WORK ORDER ▸ Each entry listed below should be reproduced word for word.

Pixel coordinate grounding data
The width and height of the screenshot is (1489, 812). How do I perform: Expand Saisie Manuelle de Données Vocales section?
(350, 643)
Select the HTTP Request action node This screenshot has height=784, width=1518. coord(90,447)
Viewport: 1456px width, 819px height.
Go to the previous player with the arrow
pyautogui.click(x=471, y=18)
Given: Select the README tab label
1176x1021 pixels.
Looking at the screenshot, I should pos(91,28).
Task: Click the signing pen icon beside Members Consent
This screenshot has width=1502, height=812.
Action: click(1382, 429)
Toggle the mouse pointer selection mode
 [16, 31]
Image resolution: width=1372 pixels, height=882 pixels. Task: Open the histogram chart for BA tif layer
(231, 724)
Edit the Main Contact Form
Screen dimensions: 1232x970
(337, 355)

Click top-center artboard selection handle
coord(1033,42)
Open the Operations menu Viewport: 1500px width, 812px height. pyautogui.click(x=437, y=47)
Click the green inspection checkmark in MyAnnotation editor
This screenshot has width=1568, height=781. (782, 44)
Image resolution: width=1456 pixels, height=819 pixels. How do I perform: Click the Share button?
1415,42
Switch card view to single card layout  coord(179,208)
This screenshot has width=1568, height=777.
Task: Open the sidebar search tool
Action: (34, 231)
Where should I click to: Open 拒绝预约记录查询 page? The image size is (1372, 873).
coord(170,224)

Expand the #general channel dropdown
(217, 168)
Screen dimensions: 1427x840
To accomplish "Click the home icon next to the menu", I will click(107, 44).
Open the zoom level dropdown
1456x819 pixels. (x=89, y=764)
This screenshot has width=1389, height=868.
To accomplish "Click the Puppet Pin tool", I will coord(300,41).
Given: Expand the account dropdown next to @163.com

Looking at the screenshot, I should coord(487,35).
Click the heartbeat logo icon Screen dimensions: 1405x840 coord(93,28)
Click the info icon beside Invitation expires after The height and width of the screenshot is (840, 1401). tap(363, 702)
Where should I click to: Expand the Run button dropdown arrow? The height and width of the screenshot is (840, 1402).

TASK OUTPUT ▸
The width and height of the screenshot is (1489, 812). How do I perform: Expand Saisie Manuelle de Données Vocales section?
(350, 643)
Select the HTTP Request action node This screenshot has height=784, width=1518. coord(90,447)
Viewport: 1456px width, 819px height.
Go to the previous player with the arrow
pyautogui.click(x=471, y=18)
Given: Select the README tab label
1176x1021 pixels.
Looking at the screenshot, I should pos(91,28).
Task: Click the signing pen icon beside Members Consent
This screenshot has width=1502, height=812.
Action: click(1382, 429)
Toggle the mouse pointer selection mode
 [16, 31]
Image resolution: width=1372 pixels, height=882 pixels. Task: Open the histogram chart for BA tif layer
(231, 724)
Edit the Main Contact Form
Screen dimensions: 1232x970
(337, 355)

Click top-center artboard selection handle
coord(1033,42)
Open the Operations menu Viewport: 1500px width, 812px height. pyautogui.click(x=437, y=47)
Click the green inspection checkmark in MyAnnotation editor
This screenshot has width=1568, height=781. (782, 44)
Image resolution: width=1456 pixels, height=819 pixels. How do I perform: Click the Share button?
1415,42
Switch card view to single card layout  coord(179,208)
This screenshot has width=1568, height=777.
Task: Open the sidebar search tool
Action: (34, 231)
Where should I click to: Open 拒绝预约记录查询 page? The image size is (1372, 873).
coord(170,224)

Expand the #general channel dropdown
(217, 168)
Screen dimensions: 1427x840
To accomplish "Click the home icon next to the menu", I will click(107, 44).
Open the zoom level dropdown
1456x819 pixels. (x=89, y=764)
This screenshot has width=1389, height=868.
To accomplish "Click the Puppet Pin tool", I will coord(300,41).
Given: Expand the account dropdown next to @163.com

Looking at the screenshot, I should coord(487,35).
Click the heartbeat logo icon Screen dimensions: 1405x840 coord(93,28)
Click the info icon beside Invitation expires after The height and width of the screenshot is (840, 1401). tap(363, 702)
Where should I click to: Expand the Run button dropdown arrow? The height and width of the screenshot is (840, 1402).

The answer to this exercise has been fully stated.